Abstract
Introduction:
Outpatient pathways are increasingly implemented, including robot-assisted partial nephrectomy (RAPN). However, the evidence supporting same-day RAPN originates from heterogeneous center series. As such, we synthesized the evidence in this systematic review and meta-analysis, comparing operative outcomes between outpatient and inpatient RAPN.
Methods:
We adhered to the Preferred Reporting Items for Systematic Reviews and Meta-Analyses 2020 and AMSTAR guidelines. Three electronic databases (PubMed, Scopus, and Web of Science) were searched from their inception until June 18, 2025. Original studies reporting operative outcomes and relevant data, comparing the outpatient and inpatient RAPN, were included.
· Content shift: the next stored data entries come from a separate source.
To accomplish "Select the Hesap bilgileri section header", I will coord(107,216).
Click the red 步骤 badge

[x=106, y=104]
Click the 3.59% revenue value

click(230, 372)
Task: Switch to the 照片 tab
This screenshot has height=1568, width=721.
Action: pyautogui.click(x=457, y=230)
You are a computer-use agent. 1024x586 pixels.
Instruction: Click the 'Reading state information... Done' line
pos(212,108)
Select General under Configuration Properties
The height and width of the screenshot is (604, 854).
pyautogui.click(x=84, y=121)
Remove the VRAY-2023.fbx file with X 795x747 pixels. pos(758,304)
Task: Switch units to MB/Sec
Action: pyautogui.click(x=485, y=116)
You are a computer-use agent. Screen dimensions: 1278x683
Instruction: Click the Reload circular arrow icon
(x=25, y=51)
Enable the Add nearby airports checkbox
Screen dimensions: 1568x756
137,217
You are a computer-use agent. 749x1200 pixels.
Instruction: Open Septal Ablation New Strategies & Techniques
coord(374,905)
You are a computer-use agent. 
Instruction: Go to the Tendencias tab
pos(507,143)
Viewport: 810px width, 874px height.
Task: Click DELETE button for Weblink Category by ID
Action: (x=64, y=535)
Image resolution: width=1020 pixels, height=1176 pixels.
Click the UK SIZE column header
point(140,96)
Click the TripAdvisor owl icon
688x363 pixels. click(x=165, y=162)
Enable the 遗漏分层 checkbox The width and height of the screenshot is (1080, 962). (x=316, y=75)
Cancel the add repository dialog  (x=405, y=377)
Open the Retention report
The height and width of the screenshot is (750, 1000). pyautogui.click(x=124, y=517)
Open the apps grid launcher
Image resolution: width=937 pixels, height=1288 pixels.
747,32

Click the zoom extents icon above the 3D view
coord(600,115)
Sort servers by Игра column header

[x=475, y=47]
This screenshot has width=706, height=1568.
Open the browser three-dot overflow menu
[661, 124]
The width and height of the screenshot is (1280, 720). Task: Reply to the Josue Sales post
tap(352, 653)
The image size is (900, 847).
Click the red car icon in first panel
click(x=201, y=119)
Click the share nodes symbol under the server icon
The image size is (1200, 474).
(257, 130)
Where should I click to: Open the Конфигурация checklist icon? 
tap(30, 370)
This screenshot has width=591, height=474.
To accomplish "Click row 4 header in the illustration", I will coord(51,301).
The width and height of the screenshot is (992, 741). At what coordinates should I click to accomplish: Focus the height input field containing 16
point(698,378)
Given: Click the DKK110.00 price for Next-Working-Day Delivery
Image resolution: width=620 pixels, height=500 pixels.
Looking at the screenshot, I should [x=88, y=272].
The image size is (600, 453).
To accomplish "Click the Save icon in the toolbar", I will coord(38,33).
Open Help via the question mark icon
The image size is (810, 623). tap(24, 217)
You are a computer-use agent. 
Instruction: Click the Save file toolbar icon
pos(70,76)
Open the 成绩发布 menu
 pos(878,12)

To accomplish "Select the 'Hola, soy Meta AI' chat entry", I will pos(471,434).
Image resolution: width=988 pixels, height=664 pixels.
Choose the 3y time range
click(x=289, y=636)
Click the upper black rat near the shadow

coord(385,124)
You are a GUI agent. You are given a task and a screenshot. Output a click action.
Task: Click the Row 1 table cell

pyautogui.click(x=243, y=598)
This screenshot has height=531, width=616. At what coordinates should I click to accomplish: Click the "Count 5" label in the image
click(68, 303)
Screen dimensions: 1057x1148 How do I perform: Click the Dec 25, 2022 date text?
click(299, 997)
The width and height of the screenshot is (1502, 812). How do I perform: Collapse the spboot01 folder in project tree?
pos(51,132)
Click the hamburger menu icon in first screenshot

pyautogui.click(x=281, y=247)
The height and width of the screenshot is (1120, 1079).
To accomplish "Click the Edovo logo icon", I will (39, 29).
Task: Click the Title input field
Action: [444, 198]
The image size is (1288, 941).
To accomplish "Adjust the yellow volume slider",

We used risk ratio (RR) and mean difference (MD) with their 95% confidence interval (CI) to compare dichotomous and continuous outcomes, respectively. The primary outcome was the major postoperative complication rate, and the secondary outcomes were overall complications, unscheduled visits, and readmission after operation.
Results:
A total of 168 titles and abstracts were included for initial screening. The full-text assessment was conducted on 22 articles, and 6 remained in our final analysis. This represented 1559 patients, of which 830 (53.24%) and 729 (46.76%) composed the outpatient and inpatient cohorts, respectively. In the outpatient group, the proportion of low ASA scores (I–II) was significantly higher than that in the inpatient group (RR = 1.41, 95% CI: 1.13–1.77, P = 0.003). Regarding perioperative outcomes, the outpatient had shorter operative time (MD = −19.4 minutes, 95% CI −34.48 to 4.27, P = 0.012), shorter warm ischemia time (MD = −4.94 minutes, 95% CI: −9.45 to 0.43, P = 0.032), and more pathologic T1 stage (RR = 1.06, 95% CI: 1.01–1.11, P = 0.018). After an operation, outpatients were at lower risk of major complications (RR = 0.44, 95% CI: 0.24–0.81, P = 0.009), but more likely to have unscheduled visits (RR = 2.78, 95% CI: 1.24–6.21, P = 0.013). Overall and minor complications, postoperative readmission, transfusion rates, and estimated blood loss were comparable between the two groups.
Conclusions:
Based on the available evidence, outpatient RAPN could be a safe and feasible option for carefully selected patients, provided an appropriate postoperative support is available.